Optimism, because the hospital and its satellites have retained exceptional service and a family feel despite their growth. Trepidation, because the world of health care is so precarious.

Political debates about how to pay for care; the rising costs of such care; and consolidation of surrounding hospitals raise questions about where South County Health sees its future.

“I like the hospital as it is,” said Shawn Bell, a respiratory therapist who started at the hospital as an intern in 1979. “I personally don't want to merge. But we have to look at where the country's going, where medicine is going. We may not have a choice in the future. If we can stay afloat, it would be great to stay independent.”

Registered Nurse Bobbie Fay, director of critical care and cardiopulmonary services, has worked at the hospital off and on since 1971.

“It's a little nerve-wracking,” she said of the future. “We're the only hospital that's independent and you do worry about merging with another group because you don't know what they'll do to change it. We do such a good job here that you hate to lose any of that. I'm hoping that we continue as we are.”

Robinson, for his part, recognizes the challenges but is optimistic. Despite what he calls the hospital's “headwinds” - a difficult regulatory environment and low Medicare reimbursements – he believes South County Health can retain its independence and become more cost-efficient without losing its heart.

“One thing that always encourages me about South County Health is its culture,” he said, describing it as having a foundation of collaboration, collegiality, teamwork, and partnership. “Folks work well together, and they have a pride in what they do, and I think they take pride in rising to challenges put in front of them.”

A speed boat among ships

As for surrounding hospitals, all of which belong to larger organizations, Robinson is not worried.
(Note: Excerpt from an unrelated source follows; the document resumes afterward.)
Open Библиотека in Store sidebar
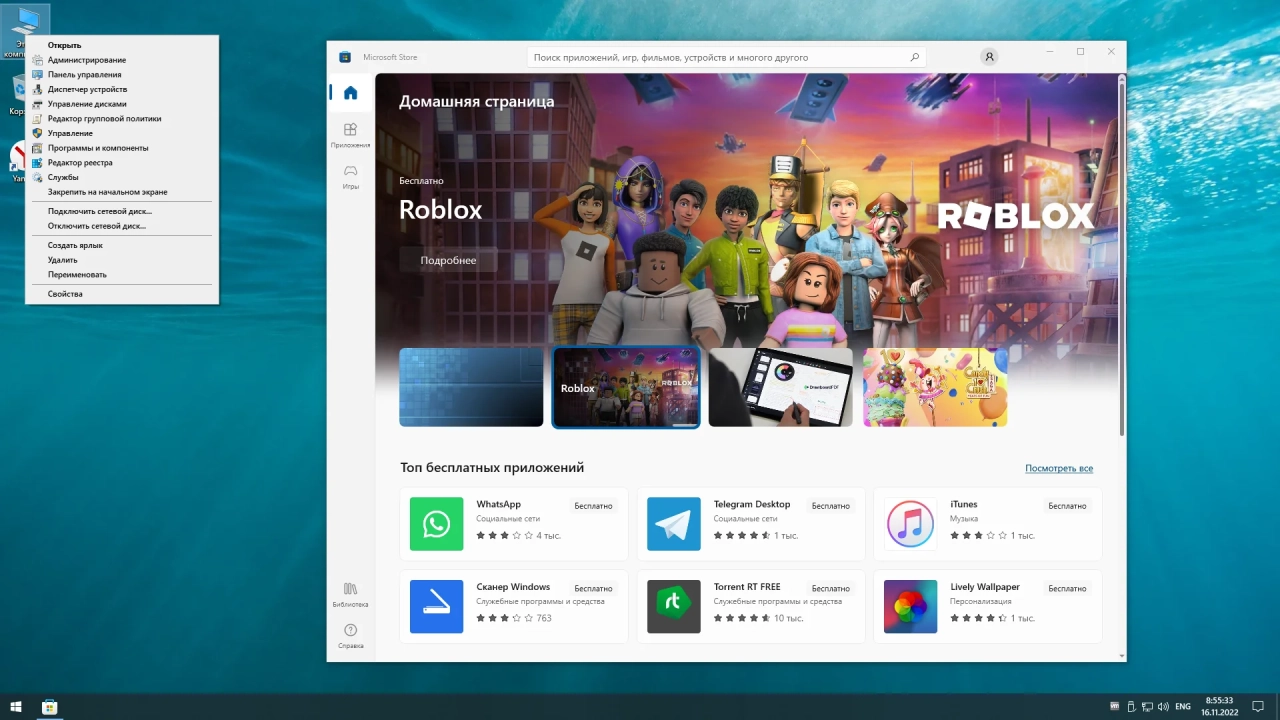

“I think our independence can be viewed as a negative by some. It can be seen as risky in this massive rush to consolidation, but I would say also I see it as a huge strength and differentiator,” he said. “Because of the rapid pace of change in health care … what's your competitive advantage [as a small hospital]? I think being nimble is one of them. We're a speedboat, not a cruise ship.”

Caroline Hazard, who 100 years ago summoned a community physician to her house to start a cottage hospital, could not have imagined this greatly expanded healthcare system with its leadership in robotic surgery and 1,500 employees connected by the latest technology.

But somehow we get the feeling that she would recognize in that futuristic vision the same Yankee grit and independence that inspired South County Hospital's first trustees in 1919.